Les 7 signaux faibles

1. La photo a quelque chose de trop "carte postale". Faites une recherche d'image inversée sur Google Images ou TinEye. Si la photo apparaît sur d'autres profils ou sites, c'est terminé : escroc identifié.

2. Il/elle ne veut pas faire de visio. Toujours une excuse : la connexion, la pudeur, la situation pro. Un vrai partenaire fait un FaceTime de 30 secondes pour vous rassurer.

3. La conversation devient profondément intime très vite. Au bout de 3-4 jours, on parle déjà mariage, enfants, projet de vie. Dans la vraie vie, ça prend des mois.

4. Les histoires personnelles sont trop romanesques. Veuf depuis le décès tragique de sa femme, militaire revenu d'Irak avec un fils à élever seul, milliardaire incompris par sa famille. Plus c'est dramatique et émouvant, plus c'est suspect.

5. La demande d'argent finit par arriver. Toujours pour une raison "qui n'arrive qu'une fois" : taxes de douane sur un colis, frais médicaux d'urgence, virement bloqué qu'il faut "débloquer", prêt court pour un investissement génial. Dès qu'on parle d'argent, c'est ARNAQUE jusqu'à preuve du contraire.

6. La somme augmente progressivement. L'escroc commence par 200 €, puis 800 €, puis 5 000 €. La méthode du "pied dans la porte" - chaque fois qu'on a déjà donné, c'est plus dur de dire stop.

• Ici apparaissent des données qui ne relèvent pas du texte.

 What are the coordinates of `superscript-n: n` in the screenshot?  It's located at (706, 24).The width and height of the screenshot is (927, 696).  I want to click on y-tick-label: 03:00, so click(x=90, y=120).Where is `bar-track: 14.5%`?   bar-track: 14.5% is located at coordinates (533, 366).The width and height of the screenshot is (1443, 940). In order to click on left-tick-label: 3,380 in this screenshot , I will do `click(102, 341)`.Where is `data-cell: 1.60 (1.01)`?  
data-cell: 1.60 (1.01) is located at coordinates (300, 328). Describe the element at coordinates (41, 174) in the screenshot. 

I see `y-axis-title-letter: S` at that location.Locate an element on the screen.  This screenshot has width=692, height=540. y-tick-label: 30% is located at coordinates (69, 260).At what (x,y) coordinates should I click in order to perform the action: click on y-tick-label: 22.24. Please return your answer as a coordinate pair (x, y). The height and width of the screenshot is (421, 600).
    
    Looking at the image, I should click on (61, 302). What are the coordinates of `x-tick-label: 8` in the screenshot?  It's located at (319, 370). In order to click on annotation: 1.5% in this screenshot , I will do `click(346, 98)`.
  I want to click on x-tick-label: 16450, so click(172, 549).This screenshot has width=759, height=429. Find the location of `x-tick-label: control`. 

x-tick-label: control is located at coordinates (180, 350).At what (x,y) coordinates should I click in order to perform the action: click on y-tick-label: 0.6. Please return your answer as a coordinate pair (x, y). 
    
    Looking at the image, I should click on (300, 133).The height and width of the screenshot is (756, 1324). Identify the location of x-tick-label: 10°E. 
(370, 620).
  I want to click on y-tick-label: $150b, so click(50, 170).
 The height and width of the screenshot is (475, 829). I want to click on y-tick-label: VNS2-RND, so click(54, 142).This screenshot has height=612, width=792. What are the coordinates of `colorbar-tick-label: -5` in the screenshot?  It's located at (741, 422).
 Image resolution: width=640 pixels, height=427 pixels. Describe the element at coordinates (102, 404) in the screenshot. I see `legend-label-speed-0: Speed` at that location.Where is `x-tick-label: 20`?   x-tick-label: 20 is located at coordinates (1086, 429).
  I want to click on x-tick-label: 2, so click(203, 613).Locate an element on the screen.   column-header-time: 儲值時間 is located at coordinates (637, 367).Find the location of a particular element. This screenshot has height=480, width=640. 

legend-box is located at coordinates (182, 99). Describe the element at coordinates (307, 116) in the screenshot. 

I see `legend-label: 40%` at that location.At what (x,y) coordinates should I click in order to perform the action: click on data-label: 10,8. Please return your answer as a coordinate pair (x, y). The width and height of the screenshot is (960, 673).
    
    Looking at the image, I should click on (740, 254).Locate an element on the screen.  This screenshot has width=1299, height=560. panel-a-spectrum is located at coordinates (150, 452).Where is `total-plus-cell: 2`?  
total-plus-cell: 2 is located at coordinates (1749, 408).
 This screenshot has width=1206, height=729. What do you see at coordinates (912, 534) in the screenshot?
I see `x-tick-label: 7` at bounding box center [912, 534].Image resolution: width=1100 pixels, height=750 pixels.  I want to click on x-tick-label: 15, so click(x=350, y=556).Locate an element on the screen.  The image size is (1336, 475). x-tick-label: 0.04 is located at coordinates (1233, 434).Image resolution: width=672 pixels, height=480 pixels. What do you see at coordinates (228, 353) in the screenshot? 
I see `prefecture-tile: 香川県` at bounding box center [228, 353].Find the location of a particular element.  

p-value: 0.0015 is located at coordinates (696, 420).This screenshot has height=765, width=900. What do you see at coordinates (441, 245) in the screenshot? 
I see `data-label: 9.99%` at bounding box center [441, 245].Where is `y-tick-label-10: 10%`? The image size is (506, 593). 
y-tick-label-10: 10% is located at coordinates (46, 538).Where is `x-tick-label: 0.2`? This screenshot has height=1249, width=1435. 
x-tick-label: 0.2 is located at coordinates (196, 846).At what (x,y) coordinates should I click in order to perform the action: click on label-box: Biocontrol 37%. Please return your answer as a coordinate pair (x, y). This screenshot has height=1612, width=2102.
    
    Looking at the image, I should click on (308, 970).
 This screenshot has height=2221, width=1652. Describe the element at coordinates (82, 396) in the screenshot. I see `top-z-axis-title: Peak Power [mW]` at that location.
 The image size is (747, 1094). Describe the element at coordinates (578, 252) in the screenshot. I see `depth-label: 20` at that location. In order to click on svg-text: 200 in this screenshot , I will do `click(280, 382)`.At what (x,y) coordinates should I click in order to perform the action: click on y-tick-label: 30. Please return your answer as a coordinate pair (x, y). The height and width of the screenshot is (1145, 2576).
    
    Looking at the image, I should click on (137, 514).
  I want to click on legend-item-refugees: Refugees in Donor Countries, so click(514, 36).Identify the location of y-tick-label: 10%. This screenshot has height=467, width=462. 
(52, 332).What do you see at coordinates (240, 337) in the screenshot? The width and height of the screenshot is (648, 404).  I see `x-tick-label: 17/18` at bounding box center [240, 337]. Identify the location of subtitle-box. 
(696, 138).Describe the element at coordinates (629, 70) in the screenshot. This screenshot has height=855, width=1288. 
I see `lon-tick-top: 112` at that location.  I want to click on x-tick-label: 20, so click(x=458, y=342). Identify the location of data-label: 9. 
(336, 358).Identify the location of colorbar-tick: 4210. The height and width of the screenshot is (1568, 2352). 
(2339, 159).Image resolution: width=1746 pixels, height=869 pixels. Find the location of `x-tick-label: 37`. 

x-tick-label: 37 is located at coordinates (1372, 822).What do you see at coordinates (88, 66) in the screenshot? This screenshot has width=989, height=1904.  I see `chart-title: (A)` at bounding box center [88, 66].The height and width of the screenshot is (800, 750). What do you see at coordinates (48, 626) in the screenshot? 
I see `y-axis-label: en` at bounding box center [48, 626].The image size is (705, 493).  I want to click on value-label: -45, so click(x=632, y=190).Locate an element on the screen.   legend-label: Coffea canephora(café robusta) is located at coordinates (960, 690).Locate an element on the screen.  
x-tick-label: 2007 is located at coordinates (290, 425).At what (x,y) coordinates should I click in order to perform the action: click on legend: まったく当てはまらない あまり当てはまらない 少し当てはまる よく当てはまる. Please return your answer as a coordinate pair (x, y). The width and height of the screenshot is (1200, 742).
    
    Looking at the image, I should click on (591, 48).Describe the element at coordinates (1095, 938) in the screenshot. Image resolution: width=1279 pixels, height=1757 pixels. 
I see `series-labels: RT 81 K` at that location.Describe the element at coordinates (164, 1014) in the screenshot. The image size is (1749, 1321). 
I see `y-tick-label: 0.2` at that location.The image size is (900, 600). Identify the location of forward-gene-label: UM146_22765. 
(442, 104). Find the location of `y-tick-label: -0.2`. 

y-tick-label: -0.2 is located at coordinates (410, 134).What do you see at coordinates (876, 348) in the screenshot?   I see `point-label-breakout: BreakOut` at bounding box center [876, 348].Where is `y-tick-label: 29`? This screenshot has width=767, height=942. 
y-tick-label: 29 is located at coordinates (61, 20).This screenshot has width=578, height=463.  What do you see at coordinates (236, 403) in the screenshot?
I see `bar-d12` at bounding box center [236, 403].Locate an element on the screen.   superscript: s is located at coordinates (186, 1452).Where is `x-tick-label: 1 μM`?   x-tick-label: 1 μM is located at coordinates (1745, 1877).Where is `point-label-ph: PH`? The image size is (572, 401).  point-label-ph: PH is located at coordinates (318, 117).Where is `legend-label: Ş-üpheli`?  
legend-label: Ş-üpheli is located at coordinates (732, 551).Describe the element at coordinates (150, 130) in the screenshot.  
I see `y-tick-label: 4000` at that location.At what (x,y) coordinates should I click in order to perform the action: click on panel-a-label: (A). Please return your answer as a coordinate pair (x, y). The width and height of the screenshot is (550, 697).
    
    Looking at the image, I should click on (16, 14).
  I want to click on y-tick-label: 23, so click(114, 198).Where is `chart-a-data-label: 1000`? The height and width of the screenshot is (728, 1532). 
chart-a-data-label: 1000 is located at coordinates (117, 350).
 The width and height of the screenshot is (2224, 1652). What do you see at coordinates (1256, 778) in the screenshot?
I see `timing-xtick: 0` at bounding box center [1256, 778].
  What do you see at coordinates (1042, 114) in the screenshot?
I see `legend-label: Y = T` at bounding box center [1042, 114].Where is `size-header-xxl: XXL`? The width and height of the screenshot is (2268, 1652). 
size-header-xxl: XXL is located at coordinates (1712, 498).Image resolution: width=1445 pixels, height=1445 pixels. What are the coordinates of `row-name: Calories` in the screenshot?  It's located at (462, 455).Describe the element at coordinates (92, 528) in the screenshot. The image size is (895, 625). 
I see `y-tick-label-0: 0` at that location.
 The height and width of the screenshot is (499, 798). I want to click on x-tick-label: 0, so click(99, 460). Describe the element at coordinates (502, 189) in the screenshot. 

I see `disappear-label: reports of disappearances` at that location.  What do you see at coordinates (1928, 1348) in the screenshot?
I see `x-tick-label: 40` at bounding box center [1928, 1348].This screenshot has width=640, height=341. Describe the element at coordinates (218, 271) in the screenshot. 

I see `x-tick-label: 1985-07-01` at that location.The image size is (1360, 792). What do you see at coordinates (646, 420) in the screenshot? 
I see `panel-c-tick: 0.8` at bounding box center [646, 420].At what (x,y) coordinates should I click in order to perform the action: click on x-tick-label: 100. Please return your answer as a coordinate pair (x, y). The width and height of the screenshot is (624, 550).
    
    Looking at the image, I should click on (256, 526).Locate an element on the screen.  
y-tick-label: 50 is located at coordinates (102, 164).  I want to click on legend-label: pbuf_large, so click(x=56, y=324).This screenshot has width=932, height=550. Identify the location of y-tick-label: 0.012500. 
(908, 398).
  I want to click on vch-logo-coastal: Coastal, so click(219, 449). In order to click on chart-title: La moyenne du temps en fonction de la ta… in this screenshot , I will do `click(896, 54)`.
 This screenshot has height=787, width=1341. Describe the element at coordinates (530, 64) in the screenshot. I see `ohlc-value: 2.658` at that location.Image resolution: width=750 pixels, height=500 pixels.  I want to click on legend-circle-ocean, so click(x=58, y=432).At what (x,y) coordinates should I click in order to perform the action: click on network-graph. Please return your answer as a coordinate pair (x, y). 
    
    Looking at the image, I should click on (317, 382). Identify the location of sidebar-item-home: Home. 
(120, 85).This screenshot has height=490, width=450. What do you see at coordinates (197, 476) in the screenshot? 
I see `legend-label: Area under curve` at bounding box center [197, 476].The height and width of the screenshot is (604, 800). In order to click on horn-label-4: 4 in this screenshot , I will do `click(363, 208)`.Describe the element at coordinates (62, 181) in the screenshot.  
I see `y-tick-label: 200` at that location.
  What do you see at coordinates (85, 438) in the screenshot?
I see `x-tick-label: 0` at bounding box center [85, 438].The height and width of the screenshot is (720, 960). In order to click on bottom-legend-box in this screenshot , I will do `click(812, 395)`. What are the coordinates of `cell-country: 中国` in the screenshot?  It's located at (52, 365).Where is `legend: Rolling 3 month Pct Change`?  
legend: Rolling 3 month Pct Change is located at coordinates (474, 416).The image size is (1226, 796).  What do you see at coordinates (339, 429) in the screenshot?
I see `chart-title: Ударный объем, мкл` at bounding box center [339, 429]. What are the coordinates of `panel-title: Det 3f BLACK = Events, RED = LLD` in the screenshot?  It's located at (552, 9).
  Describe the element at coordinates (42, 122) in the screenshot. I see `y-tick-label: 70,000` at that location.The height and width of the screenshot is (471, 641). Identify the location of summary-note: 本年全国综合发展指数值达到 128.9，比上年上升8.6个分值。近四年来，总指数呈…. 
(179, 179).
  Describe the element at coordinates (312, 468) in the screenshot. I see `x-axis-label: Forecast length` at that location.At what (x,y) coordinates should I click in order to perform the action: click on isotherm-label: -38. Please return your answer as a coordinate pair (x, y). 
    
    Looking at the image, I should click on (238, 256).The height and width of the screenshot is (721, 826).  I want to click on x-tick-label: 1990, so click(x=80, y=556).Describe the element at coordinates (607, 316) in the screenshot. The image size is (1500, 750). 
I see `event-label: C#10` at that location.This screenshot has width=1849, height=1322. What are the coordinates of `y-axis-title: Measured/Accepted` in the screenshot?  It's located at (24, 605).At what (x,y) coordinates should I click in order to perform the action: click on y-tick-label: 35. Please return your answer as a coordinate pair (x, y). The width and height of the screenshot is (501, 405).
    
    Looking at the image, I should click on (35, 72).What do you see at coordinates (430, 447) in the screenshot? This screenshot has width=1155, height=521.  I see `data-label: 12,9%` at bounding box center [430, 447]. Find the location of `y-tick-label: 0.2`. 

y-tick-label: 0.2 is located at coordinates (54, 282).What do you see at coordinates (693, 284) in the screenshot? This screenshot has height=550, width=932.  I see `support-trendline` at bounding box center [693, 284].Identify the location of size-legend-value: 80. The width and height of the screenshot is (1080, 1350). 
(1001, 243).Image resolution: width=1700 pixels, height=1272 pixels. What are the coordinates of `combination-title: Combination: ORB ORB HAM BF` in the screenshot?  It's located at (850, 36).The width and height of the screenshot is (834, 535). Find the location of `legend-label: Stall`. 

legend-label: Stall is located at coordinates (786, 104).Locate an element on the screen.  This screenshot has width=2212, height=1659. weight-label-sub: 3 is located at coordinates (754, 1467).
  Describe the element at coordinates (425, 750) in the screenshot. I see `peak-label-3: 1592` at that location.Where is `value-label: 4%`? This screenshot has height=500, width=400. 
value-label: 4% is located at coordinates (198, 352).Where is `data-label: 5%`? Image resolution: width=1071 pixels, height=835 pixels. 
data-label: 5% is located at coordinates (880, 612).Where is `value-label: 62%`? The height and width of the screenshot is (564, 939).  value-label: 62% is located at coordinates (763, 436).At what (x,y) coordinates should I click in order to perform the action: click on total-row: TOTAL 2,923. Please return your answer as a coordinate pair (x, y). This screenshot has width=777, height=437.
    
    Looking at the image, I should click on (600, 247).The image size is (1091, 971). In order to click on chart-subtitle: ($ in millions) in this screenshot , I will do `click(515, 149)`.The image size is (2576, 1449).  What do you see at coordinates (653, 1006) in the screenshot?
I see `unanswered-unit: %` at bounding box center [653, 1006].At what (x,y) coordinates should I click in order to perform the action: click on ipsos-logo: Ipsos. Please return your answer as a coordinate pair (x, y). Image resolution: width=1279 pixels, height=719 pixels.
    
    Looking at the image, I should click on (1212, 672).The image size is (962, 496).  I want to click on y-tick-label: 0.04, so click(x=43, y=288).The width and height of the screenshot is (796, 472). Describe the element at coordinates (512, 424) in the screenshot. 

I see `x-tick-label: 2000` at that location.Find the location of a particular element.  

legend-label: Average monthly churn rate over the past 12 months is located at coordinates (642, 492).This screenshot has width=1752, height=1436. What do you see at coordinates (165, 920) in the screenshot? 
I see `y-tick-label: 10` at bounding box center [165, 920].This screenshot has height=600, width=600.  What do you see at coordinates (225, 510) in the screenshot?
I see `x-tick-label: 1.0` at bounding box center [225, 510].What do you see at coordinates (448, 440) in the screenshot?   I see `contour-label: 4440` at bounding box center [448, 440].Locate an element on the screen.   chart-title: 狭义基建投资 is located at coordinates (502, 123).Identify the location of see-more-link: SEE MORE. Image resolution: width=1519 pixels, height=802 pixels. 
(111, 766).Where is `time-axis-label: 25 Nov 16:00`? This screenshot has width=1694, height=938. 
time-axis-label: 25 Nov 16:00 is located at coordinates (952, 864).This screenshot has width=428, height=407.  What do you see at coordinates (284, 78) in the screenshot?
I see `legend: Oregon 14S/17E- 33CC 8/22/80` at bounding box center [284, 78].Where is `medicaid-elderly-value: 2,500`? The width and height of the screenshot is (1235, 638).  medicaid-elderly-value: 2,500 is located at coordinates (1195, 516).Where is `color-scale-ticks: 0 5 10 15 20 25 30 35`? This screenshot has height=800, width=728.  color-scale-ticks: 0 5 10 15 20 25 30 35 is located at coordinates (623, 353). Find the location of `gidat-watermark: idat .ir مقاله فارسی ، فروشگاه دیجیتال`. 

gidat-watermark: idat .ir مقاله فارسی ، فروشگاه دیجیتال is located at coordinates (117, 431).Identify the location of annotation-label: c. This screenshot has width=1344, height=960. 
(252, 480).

7. Le sentiment de honte vous pousse à ne pas en parler. C'est exactement ce que veut l'escroc. Tant que vous n'en parlez pas à un proche, il a le contrôle.

Comment se protéger en amont

  • Ne jamais accepter une demande de connexion d'un inconnu sur Facebook, Instagram, LinkedIn (les escrocs commencent souvent là).
  • Sur les sites de rencontre (Meetic, Tinder, Bumble, etc.) : si la personne refuse une visio dans la première semaine, c'est suspect.
  • Recherche d'image inversée systématique sur les photos qu'on vous envoie.
  • Ne jamais envoyer d'argent à une personne rencontrée en ligne, même après plusieurs mois. Aucune exception.

Si c'est trop tard

Si vous (ou un proche) avez déjà envoyé de l'argent :

  1. Stop immédiat : plus aucun virement, plus aucun message. Bloquer le contact partout.
  2. Préserver les preuves : screenshots des conversations, relevés bancaires, profils en ligne (avant que l'escroc ne les supprime).
  3. Plainte : pre-plainte-en-ligne.gouv.fr ou commissariat.
  4. Signalement sur cybermalveillance.gouv.fr et sur Pharos (internet-signalement.gouv.fr).
  5. Banque : prévenir, faire annuler les virements pas encore effectifs (rarement possible mais on tente).
  6. Soutien : en parler. C'est l'étape la plus dure et la plus utile. France Victimes, l'association SOS Aide aux Victimes, ou simplement un proche.

Le mot de la fin

Si quelqu'un de votre entourage tombe amoureux d'un inconnu rencontré sur internet et commence à parler de lui sans cesse - surtout si la personne refuse les visios - ne moquez pas, n'accusez pas, posez juste une question :

"Tu as essayé de chercher sa photo sur Google Images ? Juste pour être sûr·e ?"

Cette question, posée avec bienveillance, évite des drames financiers et émotionnels.